I have absolutely no idea what makes a good camera for my setup for planetary (and possibly some basic DSO if possible - globular clusters?). It's a f4.6 FL1600 aperture 350mm, although with the Parracor it's f5.3 FL1,840 (parracor needed?). I want a dedicated astro camera - ZWO:
- I assume I need a large sensor as it is manual to try to keep the image in view? What is deemed to be large for this?
- What resolution/sized pixels would be best to get a good clear view?
- What other stats are important for planetary viewing with a dob?

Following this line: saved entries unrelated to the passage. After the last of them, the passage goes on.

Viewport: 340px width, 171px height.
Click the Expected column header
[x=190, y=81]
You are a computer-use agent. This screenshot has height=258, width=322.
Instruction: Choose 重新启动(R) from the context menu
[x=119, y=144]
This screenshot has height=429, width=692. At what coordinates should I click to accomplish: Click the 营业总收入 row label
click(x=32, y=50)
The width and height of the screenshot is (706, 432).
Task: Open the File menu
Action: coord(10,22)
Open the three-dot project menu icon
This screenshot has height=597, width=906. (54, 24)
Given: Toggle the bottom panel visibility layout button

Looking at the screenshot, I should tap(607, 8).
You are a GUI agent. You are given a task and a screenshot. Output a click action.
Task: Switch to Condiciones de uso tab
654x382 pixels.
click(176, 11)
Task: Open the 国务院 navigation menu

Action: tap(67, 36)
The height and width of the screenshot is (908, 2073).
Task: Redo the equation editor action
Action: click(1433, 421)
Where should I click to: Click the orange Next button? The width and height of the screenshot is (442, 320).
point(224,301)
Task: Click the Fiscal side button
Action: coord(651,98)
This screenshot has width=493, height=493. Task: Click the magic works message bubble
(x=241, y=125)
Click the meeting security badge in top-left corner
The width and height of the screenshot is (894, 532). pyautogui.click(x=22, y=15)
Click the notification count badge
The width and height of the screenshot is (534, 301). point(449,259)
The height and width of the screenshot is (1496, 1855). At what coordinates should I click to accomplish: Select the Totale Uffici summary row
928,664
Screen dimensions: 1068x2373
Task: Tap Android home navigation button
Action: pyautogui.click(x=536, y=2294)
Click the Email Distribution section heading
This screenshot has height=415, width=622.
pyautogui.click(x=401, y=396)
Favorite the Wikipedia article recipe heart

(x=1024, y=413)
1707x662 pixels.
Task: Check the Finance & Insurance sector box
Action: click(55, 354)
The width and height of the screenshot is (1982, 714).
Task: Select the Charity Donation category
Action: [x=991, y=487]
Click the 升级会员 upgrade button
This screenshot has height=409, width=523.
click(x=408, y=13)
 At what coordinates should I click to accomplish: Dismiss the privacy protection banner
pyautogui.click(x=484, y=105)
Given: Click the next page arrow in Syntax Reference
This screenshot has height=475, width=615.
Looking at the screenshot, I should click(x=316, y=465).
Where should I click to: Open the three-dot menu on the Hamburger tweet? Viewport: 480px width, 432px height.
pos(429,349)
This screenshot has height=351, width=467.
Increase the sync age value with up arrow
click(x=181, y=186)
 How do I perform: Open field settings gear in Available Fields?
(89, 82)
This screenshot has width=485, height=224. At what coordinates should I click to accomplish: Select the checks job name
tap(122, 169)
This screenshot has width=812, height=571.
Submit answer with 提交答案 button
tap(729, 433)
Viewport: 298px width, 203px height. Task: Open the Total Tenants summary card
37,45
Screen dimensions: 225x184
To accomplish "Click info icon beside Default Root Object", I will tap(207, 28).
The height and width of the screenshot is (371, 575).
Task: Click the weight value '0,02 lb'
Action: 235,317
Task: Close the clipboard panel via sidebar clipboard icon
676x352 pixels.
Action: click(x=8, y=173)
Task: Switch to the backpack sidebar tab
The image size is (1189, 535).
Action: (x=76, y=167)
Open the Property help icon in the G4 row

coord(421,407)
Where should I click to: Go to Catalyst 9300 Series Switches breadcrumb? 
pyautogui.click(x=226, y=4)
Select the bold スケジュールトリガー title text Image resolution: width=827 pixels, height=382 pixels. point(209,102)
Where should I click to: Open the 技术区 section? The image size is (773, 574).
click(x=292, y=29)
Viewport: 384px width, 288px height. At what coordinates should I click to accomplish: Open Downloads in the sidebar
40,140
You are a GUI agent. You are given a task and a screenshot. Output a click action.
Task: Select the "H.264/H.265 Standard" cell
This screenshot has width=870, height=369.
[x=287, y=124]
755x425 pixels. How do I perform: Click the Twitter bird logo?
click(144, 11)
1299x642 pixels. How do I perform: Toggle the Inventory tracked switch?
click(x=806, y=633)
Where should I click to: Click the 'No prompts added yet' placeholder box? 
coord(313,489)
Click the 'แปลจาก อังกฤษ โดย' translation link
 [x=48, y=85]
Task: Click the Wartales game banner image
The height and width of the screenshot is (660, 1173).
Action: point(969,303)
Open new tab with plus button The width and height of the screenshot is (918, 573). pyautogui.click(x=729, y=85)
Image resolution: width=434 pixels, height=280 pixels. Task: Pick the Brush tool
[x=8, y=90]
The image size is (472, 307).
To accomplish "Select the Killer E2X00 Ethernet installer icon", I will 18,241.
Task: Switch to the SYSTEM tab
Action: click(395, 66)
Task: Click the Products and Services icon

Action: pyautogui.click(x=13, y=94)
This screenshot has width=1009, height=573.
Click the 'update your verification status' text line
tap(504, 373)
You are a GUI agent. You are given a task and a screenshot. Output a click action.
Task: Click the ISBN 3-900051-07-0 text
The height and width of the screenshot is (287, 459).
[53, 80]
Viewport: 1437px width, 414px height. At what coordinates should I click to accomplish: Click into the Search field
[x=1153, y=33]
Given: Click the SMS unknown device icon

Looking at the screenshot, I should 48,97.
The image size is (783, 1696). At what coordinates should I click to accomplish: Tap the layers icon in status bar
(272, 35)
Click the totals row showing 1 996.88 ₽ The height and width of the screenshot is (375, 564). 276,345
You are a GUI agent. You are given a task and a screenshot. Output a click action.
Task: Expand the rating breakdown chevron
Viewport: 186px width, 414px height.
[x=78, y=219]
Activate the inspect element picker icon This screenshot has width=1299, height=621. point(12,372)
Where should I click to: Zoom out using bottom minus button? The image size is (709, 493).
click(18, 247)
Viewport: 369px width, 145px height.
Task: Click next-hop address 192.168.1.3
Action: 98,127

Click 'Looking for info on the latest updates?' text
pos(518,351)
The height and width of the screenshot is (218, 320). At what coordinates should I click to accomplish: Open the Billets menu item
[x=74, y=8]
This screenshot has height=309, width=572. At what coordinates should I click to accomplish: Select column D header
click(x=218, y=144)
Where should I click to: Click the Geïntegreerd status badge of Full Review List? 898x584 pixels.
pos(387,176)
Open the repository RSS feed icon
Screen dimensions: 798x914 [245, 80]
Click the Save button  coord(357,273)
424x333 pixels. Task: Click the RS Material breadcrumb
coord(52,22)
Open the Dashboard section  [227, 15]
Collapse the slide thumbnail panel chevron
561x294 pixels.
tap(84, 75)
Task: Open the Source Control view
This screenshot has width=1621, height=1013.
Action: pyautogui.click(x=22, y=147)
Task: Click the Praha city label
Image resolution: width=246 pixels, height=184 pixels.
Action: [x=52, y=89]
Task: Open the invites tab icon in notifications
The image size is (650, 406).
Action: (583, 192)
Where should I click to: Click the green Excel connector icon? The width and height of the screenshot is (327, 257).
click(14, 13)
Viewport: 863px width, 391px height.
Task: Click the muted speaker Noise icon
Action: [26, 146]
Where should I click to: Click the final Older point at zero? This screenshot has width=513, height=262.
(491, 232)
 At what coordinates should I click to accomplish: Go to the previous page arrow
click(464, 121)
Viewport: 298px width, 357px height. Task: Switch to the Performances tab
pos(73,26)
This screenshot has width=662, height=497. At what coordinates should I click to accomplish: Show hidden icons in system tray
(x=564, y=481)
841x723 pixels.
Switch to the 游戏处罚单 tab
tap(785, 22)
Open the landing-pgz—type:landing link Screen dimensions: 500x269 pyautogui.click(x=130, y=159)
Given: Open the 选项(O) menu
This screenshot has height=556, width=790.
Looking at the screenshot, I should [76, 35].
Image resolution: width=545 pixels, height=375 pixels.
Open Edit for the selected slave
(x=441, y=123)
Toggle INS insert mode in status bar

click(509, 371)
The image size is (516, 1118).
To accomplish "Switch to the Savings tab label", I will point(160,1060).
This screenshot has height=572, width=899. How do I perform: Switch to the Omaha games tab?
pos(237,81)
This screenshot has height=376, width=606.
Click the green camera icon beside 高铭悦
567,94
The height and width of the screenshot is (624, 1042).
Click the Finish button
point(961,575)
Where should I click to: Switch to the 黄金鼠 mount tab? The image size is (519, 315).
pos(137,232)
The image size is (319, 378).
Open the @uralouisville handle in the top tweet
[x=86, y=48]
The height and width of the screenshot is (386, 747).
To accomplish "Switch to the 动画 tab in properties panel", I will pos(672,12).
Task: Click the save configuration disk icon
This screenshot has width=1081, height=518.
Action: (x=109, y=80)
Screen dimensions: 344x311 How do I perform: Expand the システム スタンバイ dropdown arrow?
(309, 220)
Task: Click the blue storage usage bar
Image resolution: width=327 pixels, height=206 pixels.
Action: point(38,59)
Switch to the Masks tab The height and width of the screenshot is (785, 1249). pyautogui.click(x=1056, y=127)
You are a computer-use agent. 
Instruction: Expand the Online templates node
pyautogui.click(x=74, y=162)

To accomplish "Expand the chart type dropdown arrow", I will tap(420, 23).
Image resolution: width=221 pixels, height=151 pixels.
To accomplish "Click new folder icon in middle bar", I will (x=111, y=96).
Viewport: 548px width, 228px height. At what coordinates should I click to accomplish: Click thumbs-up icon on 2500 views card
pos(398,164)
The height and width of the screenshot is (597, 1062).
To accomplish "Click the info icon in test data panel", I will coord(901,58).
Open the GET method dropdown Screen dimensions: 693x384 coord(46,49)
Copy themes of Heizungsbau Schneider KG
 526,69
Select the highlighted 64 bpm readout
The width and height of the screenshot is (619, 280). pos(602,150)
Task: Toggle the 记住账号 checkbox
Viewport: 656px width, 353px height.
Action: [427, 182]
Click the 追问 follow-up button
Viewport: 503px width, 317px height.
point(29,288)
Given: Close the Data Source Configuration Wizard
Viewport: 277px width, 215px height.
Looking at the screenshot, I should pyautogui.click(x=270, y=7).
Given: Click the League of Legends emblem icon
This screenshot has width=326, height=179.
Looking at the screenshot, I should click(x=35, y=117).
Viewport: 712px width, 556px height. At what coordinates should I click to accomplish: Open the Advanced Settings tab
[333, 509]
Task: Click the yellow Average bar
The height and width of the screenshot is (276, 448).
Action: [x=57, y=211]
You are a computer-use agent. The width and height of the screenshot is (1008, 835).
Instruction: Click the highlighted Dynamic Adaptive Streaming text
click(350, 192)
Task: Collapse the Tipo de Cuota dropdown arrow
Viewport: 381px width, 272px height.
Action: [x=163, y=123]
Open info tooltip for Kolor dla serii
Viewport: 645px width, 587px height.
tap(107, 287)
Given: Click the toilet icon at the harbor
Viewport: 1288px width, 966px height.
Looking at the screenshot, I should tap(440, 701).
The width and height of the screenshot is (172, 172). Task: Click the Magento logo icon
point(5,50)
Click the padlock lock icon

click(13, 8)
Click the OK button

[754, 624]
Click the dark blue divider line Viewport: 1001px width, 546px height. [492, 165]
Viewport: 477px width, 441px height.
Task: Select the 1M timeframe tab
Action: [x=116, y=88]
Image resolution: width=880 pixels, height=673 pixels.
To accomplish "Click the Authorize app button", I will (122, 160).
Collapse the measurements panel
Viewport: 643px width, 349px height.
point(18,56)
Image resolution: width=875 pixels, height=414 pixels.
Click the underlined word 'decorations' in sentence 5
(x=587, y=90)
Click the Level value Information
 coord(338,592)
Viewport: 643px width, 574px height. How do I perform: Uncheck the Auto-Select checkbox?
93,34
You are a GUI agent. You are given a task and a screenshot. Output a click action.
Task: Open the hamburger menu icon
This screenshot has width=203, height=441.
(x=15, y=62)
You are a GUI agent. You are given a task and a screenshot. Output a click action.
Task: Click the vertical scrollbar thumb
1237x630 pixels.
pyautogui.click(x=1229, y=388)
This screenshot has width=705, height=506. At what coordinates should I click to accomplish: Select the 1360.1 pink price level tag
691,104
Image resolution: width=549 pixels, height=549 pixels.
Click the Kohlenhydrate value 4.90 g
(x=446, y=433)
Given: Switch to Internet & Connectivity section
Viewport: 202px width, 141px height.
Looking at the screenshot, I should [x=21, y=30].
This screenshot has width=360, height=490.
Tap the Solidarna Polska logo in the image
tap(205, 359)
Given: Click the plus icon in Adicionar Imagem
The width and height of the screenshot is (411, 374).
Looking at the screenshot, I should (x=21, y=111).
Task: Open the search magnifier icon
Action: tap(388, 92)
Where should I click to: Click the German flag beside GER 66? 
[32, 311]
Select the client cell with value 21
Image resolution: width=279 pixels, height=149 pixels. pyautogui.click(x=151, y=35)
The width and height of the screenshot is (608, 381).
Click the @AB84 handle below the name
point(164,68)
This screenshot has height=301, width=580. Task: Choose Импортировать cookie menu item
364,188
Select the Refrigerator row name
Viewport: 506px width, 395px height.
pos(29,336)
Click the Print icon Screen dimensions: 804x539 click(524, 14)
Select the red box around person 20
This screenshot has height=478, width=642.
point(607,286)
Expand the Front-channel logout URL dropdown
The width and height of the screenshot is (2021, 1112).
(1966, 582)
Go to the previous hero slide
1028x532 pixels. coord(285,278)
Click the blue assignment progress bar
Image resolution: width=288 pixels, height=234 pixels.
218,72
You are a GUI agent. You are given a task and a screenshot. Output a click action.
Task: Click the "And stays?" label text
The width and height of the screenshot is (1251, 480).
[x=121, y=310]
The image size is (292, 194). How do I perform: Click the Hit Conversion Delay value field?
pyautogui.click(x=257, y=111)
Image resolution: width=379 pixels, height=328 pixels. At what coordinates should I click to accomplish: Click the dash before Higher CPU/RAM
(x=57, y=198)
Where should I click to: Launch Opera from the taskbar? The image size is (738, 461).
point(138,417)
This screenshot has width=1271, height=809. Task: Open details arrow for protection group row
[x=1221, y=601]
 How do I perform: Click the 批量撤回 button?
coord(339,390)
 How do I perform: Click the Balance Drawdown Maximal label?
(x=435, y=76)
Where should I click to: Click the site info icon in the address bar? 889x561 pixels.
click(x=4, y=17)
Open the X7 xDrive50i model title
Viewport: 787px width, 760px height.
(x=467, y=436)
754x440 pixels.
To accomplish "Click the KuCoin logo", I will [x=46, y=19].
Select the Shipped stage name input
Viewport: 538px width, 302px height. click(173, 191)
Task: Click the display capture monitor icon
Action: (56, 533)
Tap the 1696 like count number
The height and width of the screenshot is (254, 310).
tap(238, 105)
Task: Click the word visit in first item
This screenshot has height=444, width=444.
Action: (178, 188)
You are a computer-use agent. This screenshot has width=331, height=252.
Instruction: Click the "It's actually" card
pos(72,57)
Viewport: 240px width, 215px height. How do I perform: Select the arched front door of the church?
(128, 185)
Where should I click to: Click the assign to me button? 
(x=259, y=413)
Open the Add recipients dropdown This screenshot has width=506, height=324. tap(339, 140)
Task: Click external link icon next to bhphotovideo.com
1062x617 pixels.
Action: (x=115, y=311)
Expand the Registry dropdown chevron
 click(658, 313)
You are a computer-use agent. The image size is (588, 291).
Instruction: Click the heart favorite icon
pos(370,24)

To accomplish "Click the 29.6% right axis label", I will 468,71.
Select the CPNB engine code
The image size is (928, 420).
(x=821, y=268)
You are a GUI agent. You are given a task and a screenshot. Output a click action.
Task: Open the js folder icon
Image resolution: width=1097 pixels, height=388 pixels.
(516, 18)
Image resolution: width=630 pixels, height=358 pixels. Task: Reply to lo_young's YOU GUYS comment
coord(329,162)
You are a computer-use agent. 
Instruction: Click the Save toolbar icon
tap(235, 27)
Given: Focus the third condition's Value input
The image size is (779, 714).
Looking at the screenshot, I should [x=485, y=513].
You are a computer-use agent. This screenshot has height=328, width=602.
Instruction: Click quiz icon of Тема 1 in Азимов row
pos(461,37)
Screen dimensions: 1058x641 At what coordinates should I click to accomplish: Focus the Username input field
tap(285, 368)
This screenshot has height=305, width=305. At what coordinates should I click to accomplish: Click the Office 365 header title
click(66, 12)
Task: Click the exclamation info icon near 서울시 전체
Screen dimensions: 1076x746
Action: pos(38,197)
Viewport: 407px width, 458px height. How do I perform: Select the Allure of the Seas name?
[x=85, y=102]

I see things such as well depth, noise, black etc - no idea what I am looking for!
- Was looking at the ASI662MC (2.9 um 1,920x1,080 5.6mm x 3.1mm) or the ASI678MC (2um 3,840 x 2,160 7.7mm x 4.3mm)- they give good close up views, but is the sensor too small? Then there is the ASI585MC (2.9 um 3,840 x 2,160 11mm x 6.3mm)- nice large sensor and resolution but a smaller view......what do I need?
Any manual dob users out there who can offer some advice would be great.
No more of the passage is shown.